*WHAT YOU NEED TO DO*.
1 > In the article on the NIH grant for new disease research, why is it often difficult to determine which genes are relevant to experiments? Answer in one to three sentences.
2 > According to the article on the NIH grant for new disease research, what will the new center's research initially focus on?
3 > Transcribe the article on the NIH grant for new disease research from "Jiang Gui, community" to "important in humans.".

*EXCERPTED PASSAGE*.
[Start of Attachment]
Grant funds new disease research

An $11 million grant from the National Institutes of Health will allow Dartmouth Medical School researchers to collaborate with other biologists and statisticians from across New England to study environmental toxins and humans' susceptibility to disease, according to researchers interviewed by The Dartmouth. The grant will fund a new Center of Biomedical Research Excellence, which pools resources from DMS, Harvard University and other universities in Maine, Vermont and New Hampshire.

The Center of Biomedical Research Excellence one of many centers founded by the NIH in 23 states will be stationed at DMS. Each center sponsors a principle investigator who works with a team on three to five projects, according to the NIH website.

Jason Moore, a DMS genetics professor who is the principal investigator of the project, was not available for comment by press time.

The new center's research will initially focus on how arsenic, an environmental toxin, makes humans more susceptible to disease, according to University of Maine immunologist Carol Kim, a researcher involved with the project.

New Hampshire is a state with one of the highest levels of arsenic in the country, according to Craig Tomlinson, a DMS professor of pharmacology and toxicology who is involved in the project.

"The towns and homes of people with private water wells can have really high levels [of arsenic]," Tomlinson said. "I don't think anyone has looked at the effects of arsenic on health as much as we've proposed to do."

Kim said that even the arsenic levels that are considered safe to drink have rendered zebrafish more susceptible to bacterial and viral infections in her previous experiments. Kim's lab focuses its research on innate immunity to infectious diseases, or the body's immediate response to viruses and bacteria, according to Kim. Her lab will research ways to enhance innate immunity in order to protect the host from infection.

As part of the experiments conducted in the new center, Kim will expose zebrafish with cystic fibrosis to arsenic and then infect them with bacteria that normally cause problems for cystic fibrosis patients, she said. The fish will then undergo deep sequencing analysis, according to Kim.

Jiang Gui, community and family medicine professor at DMS who focuses on biostatistics, will assist Kim in making sense of the "tons of data" that will result from Kim's study. As modelers overlay the Zebrafish data with human data, the team can see which genes are important in humans.

The strength of the NIH grant lies in matching "math people" with "biology people," according to Clare Bates Congdon, a computational biologist at the University of Southern Maine, whose contribution to the project will involve non-coding DNA.

"Until recently, non-coding DNA was called junk DNA because they didn't do anything," Congdon said. "But now we understand that there are functional genes in the non-coding region."

Non-coding DNA can determine how proteins are made, but due to the large amount of non-coding DNA, it is often difficult to determine which genes are relevant to experiments, according to Gui.

Tomlinson, who is also the director of a genomic and microray lab for the project, said researchers will be able to look at all the genes simultaneously to see how gene expression is altered by exposure to arsenic.

"The grant is focused on doing quantitative work on these biological problems," Congdon said. "It is really unique in that it is pairing us across disciplines. It's unusual in having the network in these three states New Hampshire, Vermont and Maine."
[End of Attachment]
*MATERIAL SHOWN*.
[Start of Attachment]
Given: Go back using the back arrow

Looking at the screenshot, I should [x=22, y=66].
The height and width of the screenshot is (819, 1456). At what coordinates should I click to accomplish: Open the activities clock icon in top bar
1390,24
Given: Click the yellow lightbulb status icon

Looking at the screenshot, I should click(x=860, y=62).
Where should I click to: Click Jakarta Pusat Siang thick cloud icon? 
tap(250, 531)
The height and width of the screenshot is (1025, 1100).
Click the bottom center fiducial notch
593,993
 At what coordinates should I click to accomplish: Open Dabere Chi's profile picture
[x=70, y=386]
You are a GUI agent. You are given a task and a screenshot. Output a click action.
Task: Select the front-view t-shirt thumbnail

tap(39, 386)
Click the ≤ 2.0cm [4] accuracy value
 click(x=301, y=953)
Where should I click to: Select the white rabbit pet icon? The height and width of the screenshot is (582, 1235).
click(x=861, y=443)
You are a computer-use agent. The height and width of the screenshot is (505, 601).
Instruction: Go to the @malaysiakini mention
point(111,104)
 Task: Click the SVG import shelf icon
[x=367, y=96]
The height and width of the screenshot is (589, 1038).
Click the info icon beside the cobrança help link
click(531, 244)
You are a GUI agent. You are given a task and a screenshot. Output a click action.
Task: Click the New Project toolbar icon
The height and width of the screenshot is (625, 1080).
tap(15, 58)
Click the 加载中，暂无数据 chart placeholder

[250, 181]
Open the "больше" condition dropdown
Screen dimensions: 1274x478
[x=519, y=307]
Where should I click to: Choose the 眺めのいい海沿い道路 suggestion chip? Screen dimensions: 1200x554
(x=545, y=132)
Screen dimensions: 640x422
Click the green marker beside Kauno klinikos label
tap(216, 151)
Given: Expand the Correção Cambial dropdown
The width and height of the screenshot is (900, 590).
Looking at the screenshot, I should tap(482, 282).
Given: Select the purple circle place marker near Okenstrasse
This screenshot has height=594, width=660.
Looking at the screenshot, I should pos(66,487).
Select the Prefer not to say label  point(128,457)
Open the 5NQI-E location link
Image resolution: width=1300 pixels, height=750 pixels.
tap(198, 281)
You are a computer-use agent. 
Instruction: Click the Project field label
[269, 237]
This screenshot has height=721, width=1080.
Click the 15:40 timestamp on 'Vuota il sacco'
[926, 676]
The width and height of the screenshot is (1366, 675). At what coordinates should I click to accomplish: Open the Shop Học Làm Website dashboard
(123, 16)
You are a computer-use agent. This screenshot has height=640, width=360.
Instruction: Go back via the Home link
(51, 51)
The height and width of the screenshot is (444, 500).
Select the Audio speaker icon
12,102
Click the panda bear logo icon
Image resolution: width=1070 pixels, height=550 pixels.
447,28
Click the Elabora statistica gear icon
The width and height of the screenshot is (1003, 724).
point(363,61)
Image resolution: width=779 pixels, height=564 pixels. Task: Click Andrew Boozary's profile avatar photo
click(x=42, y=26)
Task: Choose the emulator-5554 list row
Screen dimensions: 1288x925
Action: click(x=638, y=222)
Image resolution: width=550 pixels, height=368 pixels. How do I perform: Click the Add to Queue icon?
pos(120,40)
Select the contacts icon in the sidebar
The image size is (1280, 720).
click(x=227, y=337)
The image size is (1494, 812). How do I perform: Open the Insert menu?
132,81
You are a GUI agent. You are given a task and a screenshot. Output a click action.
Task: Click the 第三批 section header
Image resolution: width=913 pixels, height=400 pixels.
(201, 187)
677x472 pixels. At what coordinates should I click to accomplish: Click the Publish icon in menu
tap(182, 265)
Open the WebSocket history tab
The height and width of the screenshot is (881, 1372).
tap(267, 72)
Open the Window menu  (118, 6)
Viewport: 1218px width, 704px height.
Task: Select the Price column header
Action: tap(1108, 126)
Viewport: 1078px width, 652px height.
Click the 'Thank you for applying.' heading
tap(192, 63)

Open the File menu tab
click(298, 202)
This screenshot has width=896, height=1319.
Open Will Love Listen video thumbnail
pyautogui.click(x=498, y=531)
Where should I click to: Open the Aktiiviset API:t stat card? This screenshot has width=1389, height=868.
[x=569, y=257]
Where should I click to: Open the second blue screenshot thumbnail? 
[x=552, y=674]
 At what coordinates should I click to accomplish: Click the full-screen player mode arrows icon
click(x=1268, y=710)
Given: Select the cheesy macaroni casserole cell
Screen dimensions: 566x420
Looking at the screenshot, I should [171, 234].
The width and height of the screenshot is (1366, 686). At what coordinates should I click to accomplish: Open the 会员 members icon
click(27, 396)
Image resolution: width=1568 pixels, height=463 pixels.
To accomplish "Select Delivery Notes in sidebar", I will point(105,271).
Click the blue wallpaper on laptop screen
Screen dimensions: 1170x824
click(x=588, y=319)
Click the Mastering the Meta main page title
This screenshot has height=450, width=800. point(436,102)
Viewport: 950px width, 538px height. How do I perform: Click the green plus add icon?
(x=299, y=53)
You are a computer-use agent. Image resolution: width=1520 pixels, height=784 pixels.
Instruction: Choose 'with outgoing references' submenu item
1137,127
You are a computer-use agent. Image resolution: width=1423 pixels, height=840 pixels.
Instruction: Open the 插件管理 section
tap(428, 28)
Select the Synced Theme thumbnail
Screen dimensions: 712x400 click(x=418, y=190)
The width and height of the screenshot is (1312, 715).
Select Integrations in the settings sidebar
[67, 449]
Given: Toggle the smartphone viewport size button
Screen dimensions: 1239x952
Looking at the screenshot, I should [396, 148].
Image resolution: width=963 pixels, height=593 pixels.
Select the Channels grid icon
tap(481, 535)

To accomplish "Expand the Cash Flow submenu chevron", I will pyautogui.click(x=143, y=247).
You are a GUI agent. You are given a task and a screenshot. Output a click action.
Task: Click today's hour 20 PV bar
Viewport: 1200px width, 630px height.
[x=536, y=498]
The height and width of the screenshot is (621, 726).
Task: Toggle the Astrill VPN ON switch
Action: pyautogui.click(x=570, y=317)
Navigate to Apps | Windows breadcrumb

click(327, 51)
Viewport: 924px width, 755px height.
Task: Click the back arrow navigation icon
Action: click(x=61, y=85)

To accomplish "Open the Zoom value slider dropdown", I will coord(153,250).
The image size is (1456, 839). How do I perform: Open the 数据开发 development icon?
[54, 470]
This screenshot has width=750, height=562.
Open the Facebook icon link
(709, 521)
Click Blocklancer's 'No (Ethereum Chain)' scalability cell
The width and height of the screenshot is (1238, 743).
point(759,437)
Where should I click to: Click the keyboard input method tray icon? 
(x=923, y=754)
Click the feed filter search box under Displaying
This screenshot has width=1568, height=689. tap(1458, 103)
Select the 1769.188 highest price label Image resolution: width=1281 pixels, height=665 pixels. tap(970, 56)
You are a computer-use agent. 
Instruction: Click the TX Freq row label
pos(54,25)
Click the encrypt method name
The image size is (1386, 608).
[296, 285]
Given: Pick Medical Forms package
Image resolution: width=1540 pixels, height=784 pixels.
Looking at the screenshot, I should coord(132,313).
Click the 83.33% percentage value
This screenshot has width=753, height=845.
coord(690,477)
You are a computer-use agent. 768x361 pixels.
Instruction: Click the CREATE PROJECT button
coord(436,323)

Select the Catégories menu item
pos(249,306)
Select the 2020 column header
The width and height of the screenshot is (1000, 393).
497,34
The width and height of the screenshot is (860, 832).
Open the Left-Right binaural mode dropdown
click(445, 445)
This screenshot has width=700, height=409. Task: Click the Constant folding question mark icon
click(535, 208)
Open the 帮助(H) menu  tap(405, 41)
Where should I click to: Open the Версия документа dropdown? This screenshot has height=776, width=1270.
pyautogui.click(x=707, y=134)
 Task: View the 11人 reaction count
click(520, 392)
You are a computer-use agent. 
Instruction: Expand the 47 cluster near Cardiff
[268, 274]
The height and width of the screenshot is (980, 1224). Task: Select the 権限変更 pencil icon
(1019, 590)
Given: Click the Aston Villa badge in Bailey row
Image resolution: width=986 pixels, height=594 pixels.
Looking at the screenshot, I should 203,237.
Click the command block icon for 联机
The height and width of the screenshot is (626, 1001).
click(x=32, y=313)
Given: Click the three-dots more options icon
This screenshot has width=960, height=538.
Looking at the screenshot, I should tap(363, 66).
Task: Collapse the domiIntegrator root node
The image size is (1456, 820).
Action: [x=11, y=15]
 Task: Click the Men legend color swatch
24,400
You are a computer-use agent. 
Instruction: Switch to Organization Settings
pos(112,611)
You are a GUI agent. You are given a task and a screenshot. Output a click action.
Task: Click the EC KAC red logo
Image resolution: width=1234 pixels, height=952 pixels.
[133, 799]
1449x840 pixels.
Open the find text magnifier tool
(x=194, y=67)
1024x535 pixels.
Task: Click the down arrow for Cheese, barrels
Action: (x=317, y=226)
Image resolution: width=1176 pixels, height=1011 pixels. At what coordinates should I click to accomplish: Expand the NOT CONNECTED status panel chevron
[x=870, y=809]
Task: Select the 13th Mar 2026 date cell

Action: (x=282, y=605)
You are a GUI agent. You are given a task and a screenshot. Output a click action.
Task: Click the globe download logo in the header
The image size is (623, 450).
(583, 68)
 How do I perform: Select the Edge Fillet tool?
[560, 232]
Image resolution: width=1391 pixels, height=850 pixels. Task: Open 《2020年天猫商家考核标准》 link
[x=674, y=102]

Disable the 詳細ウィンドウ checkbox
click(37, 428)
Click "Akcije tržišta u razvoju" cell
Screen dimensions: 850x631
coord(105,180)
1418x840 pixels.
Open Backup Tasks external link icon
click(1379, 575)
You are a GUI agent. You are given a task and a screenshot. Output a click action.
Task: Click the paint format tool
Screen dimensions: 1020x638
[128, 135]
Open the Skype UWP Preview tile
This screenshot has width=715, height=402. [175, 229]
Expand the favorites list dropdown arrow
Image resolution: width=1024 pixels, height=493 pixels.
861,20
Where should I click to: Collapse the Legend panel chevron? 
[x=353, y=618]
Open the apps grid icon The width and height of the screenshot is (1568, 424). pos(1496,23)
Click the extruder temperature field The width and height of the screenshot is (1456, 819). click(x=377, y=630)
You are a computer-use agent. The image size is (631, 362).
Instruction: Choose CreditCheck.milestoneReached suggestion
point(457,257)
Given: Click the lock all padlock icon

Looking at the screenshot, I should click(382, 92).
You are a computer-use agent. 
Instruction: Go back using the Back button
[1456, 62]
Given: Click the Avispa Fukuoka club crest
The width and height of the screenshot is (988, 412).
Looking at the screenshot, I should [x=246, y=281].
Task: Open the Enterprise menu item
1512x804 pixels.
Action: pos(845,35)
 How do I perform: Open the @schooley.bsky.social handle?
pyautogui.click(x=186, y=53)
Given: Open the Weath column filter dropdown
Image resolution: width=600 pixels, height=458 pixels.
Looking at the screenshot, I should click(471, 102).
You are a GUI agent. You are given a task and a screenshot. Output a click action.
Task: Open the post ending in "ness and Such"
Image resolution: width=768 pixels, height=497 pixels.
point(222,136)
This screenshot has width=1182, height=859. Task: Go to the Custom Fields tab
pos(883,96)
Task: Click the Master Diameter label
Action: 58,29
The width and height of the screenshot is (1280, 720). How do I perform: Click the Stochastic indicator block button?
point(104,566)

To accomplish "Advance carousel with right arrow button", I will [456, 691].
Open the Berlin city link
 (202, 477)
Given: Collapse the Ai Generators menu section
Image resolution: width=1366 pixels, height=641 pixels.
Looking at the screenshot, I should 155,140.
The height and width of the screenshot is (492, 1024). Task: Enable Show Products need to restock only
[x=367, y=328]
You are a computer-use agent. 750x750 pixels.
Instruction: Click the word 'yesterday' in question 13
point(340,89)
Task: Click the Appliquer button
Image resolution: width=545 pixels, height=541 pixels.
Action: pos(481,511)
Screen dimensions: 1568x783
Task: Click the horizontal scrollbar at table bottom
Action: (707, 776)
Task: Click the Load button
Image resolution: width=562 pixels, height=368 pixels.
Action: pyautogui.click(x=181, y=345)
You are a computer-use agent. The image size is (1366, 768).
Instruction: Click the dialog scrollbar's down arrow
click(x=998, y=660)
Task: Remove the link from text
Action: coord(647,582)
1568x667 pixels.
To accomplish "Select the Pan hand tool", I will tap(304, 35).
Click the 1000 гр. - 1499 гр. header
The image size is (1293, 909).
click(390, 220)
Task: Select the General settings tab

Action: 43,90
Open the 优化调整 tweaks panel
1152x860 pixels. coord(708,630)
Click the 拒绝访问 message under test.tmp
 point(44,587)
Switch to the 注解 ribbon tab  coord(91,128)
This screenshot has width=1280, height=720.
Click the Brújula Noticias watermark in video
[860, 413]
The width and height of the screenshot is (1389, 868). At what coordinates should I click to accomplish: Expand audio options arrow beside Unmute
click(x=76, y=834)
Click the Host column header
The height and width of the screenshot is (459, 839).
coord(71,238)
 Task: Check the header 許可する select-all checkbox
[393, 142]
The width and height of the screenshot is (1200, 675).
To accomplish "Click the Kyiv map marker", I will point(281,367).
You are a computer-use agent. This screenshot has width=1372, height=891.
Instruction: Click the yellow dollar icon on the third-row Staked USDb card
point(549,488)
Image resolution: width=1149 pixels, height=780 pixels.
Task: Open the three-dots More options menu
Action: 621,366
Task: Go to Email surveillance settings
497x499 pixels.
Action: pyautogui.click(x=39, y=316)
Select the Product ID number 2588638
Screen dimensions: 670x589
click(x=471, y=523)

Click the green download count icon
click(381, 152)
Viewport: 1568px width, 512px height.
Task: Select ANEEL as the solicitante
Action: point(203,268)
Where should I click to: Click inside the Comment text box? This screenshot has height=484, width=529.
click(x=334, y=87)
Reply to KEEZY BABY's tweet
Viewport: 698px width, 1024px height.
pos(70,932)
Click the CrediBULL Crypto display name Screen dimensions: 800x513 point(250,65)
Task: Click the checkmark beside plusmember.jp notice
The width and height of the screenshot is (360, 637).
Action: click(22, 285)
[End of Attachment]
*SOLUTIONS BELOW*.
1 > According to Gui, it is often difficult to determine which genes are relevant to experiments because there is a large amount of non-coding DNA.

2 > It will initially focus on how arsenic, an environmental toxin, makes humans more susceptible to disease.

3 >
Jiang Gui, community and family medicine professor at DMS who focuses on biostatistics, will assist Kim in making sense of the "tons of data" that will result from Kim's study. As modelers overlay the Zebrafish data with human data, the team can see which genes are important in humans.